Human Annotation for Quality Assurance
Quality control is vital in any dataset creation process, and ECLeKTic is no exception. Human annotators, each fluent in the relevant language, played a crucial role in filtering and correcting the generated question-answer pairs. The annotators first ensured that each question could be answered in a closed book setting, meaning that the answer should not rely on context explicitly referenced in the article. This step is essential for creating questions that stand alone and can be answered without additional information.
Furthermore, the annotators validated that the questions pertained specifically to topics that are salient for speakers of the language in question. This focus on localized knowledge helps to ensure that the dataset reflects the unique cultural and contextual nuances that may be lost in more generalized datasets.
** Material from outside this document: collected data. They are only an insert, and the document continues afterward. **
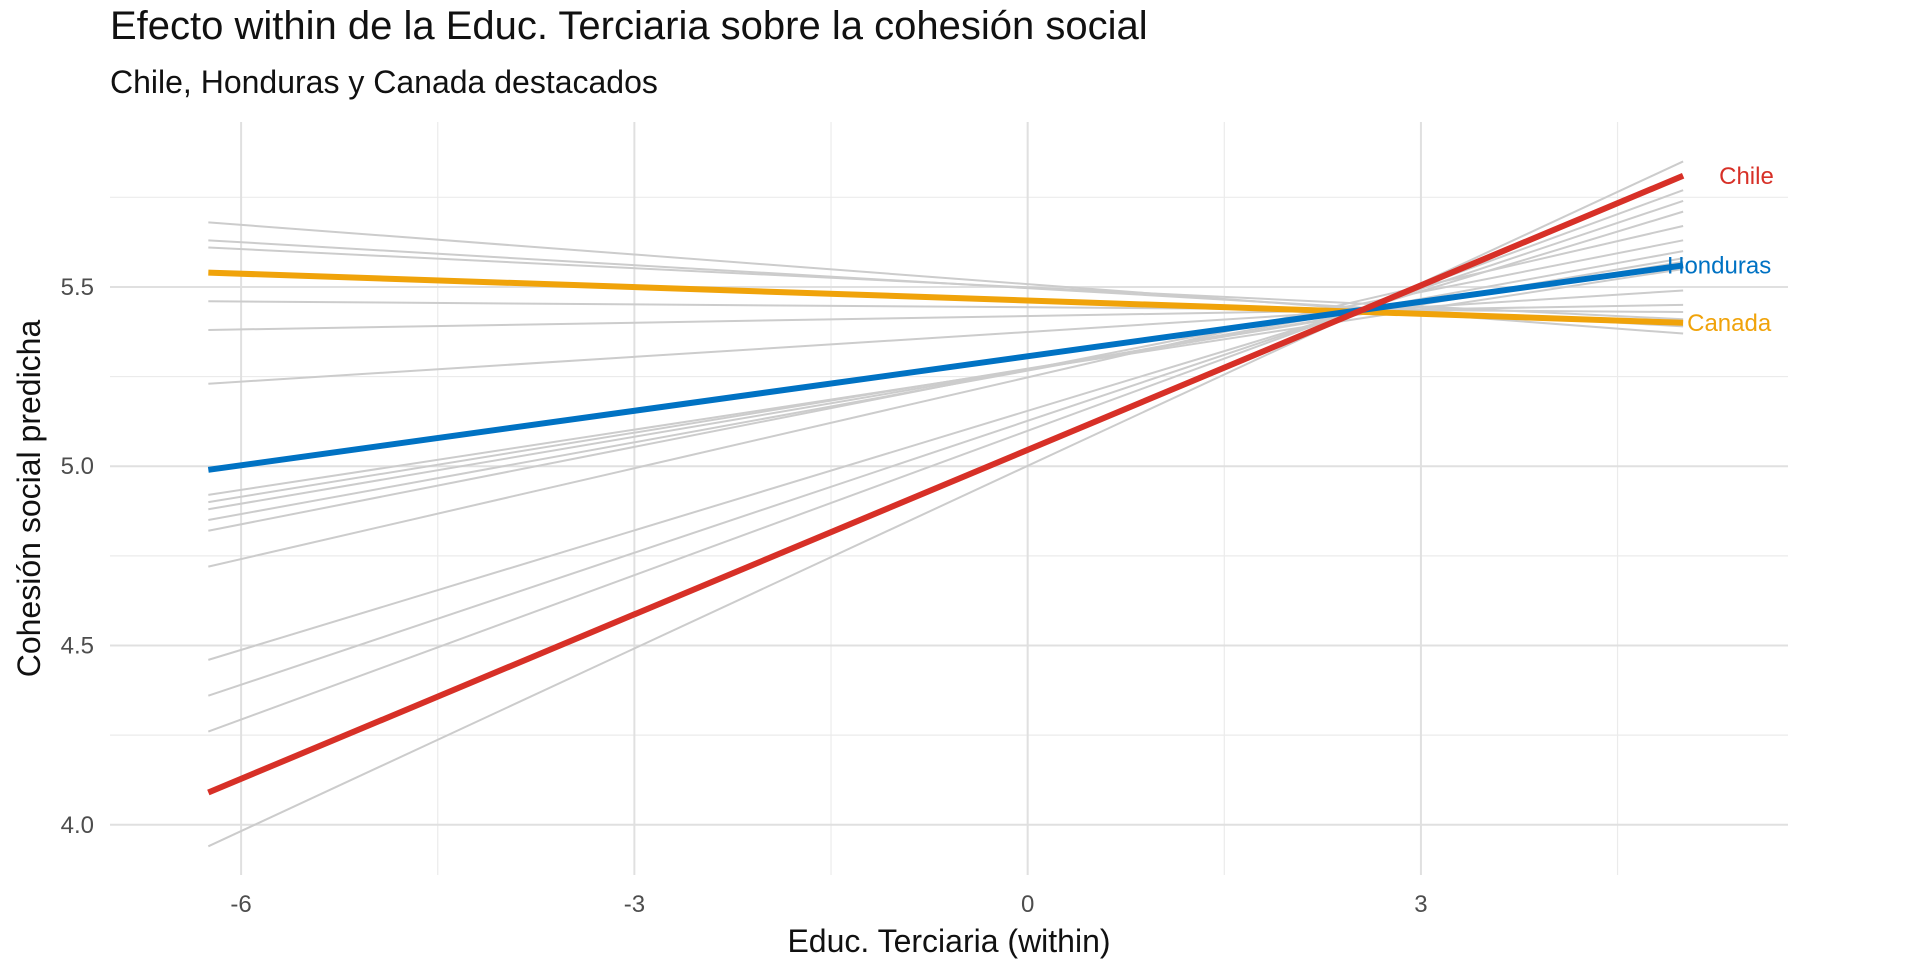  Describe the element at coordinates (78, 826) in the screenshot. I see `y-tick-label: 4.0` at that location.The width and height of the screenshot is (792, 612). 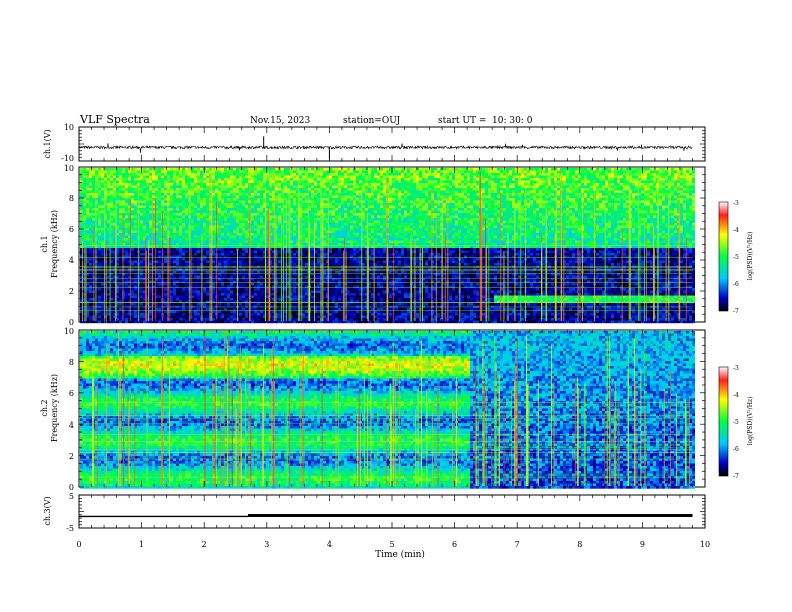 What do you see at coordinates (54, 408) in the screenshot?
I see `ch2-freq-label: Frequency (kHz)` at bounding box center [54, 408].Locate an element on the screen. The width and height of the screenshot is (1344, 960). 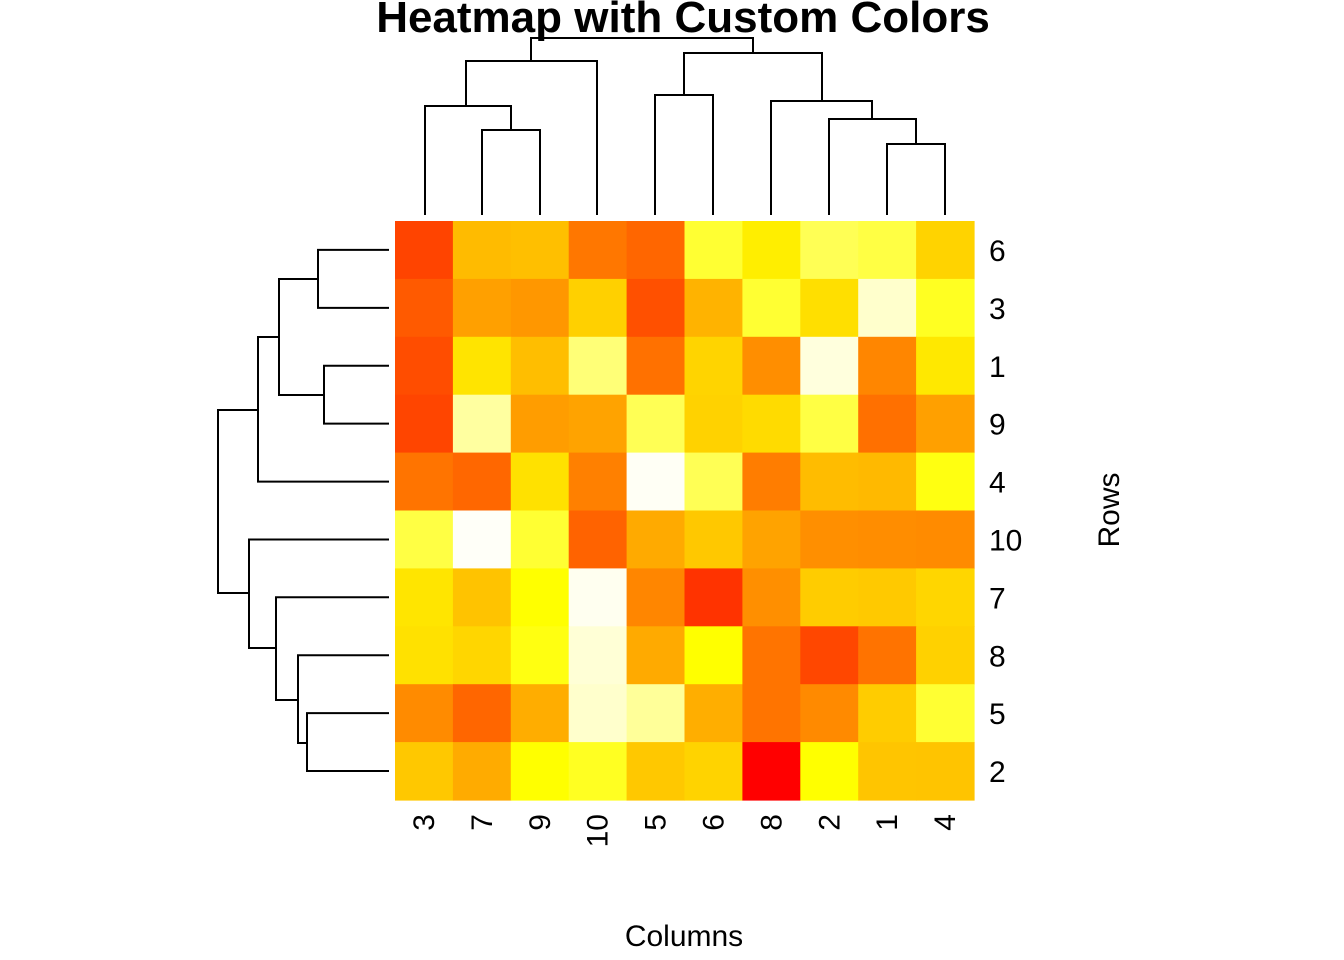
heatmap-cell-r5-c6 is located at coordinates (714, 714).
Questions that strayed from this focus, such as those relating to general knowledge in science or current events, were discarded.
The Process of Decontextualization
An intriguing aspect of the annotation process in ECLeKTic is the decontextualization step. Here, the annotators worked to ensure that each question contained all necessary information for it to be answerable when translated into other languages. For instance, a question in Hebrew about the “supreme court” was refined to specify “the Israeli supreme court,” thereby eliminating ambiguity. Similarly, named entities were clarified to enhance understanding across languages, ensuring that a reference to “Ambev” explicitly identified it as “the Brazilian brewing company, Ambev.”
Translation and Verification
Once the questions and answers were finalized, the next step involved automatic translation into the other eleven languages. This multilingual approach is crucial for the dataset’s objective, which aims to facilitate knowledge transfer across languages. To ensure accuracy and cultural relevance, another set of human annotators verified the translations, making modifications where necessary. During this stage, some examples were even discarded if they proved untranslatable, particularly questions that referred to the meaning of a word in the source language.
Finalizing the ECLeKTic Dataset
The culmination of this meticulous process resulted in the final ECLeKTic dataset, which consists of 384 unique questions and a total of 4,224 translated examples. This dataset not only serves as a valuable resource for training language models but also highlights the importance of combining automated processes with human expertise to create high-quality, contextually relevant data.
By focusing on unique, language-specific articles and employing rigorous verification methods, ECLeKTic stands as a testament to the potential of multilingual datasets in enhancing the capabilities of language models.